▶ **Directions**
Put each line of the items below into a JSON list of strings, one string per line, leaving out any blank lines.
────────
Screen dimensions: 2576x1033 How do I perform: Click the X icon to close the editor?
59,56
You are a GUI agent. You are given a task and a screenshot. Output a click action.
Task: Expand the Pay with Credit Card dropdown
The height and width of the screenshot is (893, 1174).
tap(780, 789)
────────
▶ **Written solution**
[
  "Screen dimensions: 2576x1033 How do I perform: Click the X icon to close the editor?",
  "59,56",
  "You are a GUI agent. You are given a task and a screenshot. Output a click action.",
  "Task: Expand the Pay with Credit Card dropdown",
  "The height and width of the screenshot is (893, 1174).",
  "tap(780, 789)"
]